L’amministrazione comunale non tarda a rendersi conto che questo modo di procedere rischia di provocare problemi di difficile soluzione a posteriori, e che pertanto si rende necessario disciplinare i nuovi insediamenti con maggiore previdenza e seguendo criteri tecnicamente verificati.
Nel 1956 vengono avviati i primi contatti esplorativi per scegliere la strada più adatta, che sboccano nel 1957 in un incarico per la formazione di un nuovo regolamento edilizio e per la redazione del piano regolatore generale.
La scelta del Prg, rispetto al più economico Programma di fabbricazione, è motivata da due ordini di considerazioni: una strategica, consistente nella più ampia e indiscutibile potestà operativa su tutto il territorio comunale, molto rilevante in un caso in cui i punti critici del territorio erano proprio quelli più periferici; l’altra tattica, consistente nella maggiore autorevolezza ed efficacia derivante anche dalla recente introduzione della normativa di salvaguardia, e quindi nel maggior potere contrattuale che il comune immediatamente acquisiva nei confronti dei privati con la forza di un’elaborazione di Prg in corso. La consapevolezza circa il percorso che si sarebbe dovuto e voluto seguire era dunque ben presente fin dall’inizio dell’operazione.
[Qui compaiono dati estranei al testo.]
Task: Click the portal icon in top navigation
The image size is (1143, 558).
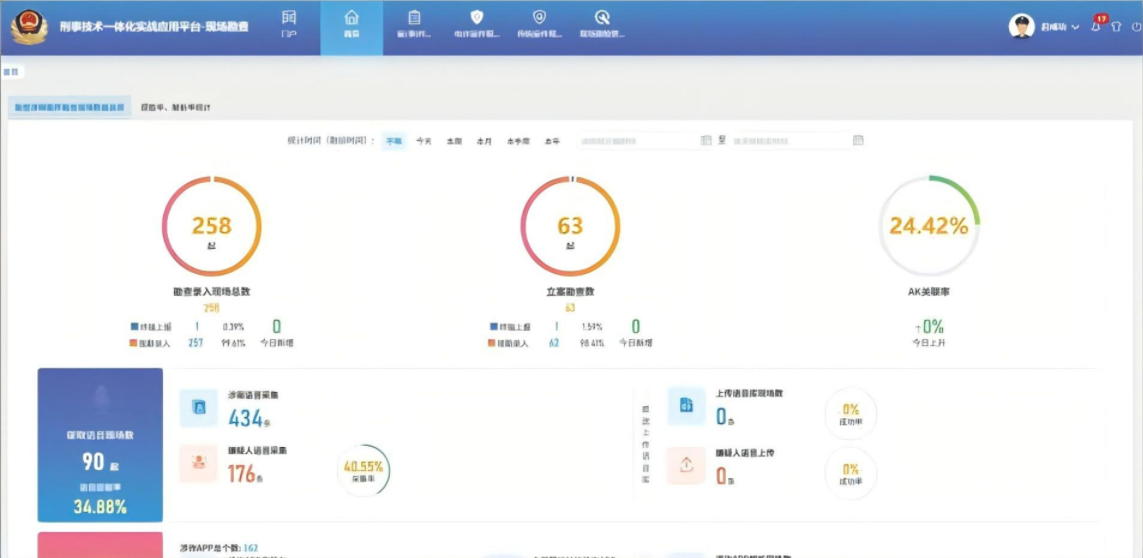Action: 289,23
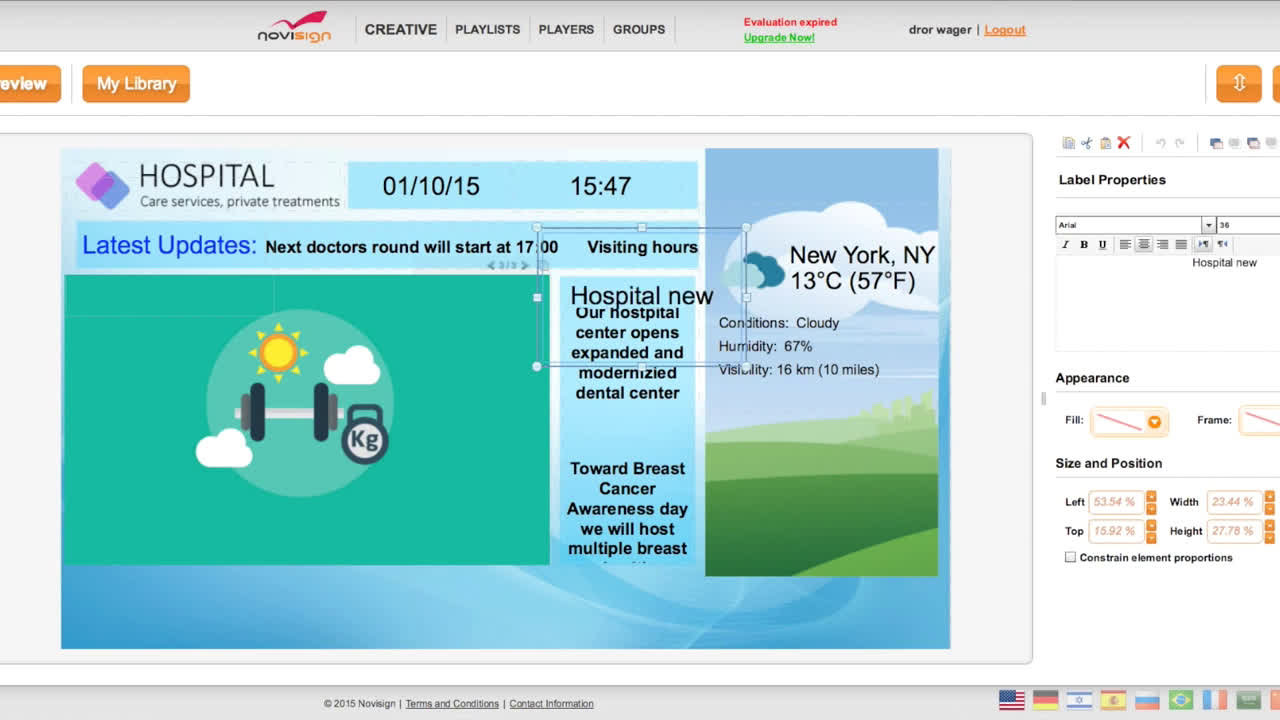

La scelta di questo percorso, sinteticamente definibile forse col termine “contrattazione guidata”, era a quell’epoca motivata dalla particolare situazione di debolezza della strumentazione urbanistica sul terreno giuridico, a causa della sperimentata inefficacia degli strumenti attuativi in carenza di norme specifiche per l’espropriazione; i tentativi di applicazione dei piani particolareggiati di attuazione a Milano non potevano essere considerati incoraggianti, visto l’estenuante contenzioso che mettevano in moto.
L’obiettivo di una riforma della legislazione urbanistica non era neppure all’orizzonte, anzi non era ancora proposto dato che appena ci si muoveva con impaccio nelle prime esperienze di applicazione della L. 1150/1942, rimasta inapplicata a causa della guerra fino al 1945, e poi sciaguratamente sospesa dalle procedure straordinarie dei piani di ricostruzione per diversi anni.
Per gli urbanisti impegnati nella commissione tecnica della Lega dei comuni democratici della Provincia di Milano, il problema prioritario era quello di rafforzare e aumentare il potere contrattuale dell’ente pubblico rispetto ad una aggressività degli interessi immobiliari che già cominciava a manifestarsi ed era sicuramente destinata ad aumentare. La minaccia del ricorso a un Prg molto vincolante e dotato di misure di salvaguardia è l’arma forte e l’unica, nelle mani della pubblica amministrazione, e viene tenuta in serbo, pronta per l’uso in caso di necessità: nel frattempo si pongono le basi delle scelte territoriali con uno schema-guida per il piano, che subisce gradualmente le specificazioni (ed eventualmente le modifiche compatibili) derivanti dal progressivo perfezionamento di convenzioni con le proprietà intenzionate alla trasformazione urbanistica.
Questo criterio di comportamento è adottato contemporaneamente e uniformemente da tutti i comuni aderenti alla Lega, ma solo a Rozzano perviene a risultati così globali per le ragioni oggettive e soggettive citate al paragrafo precedente.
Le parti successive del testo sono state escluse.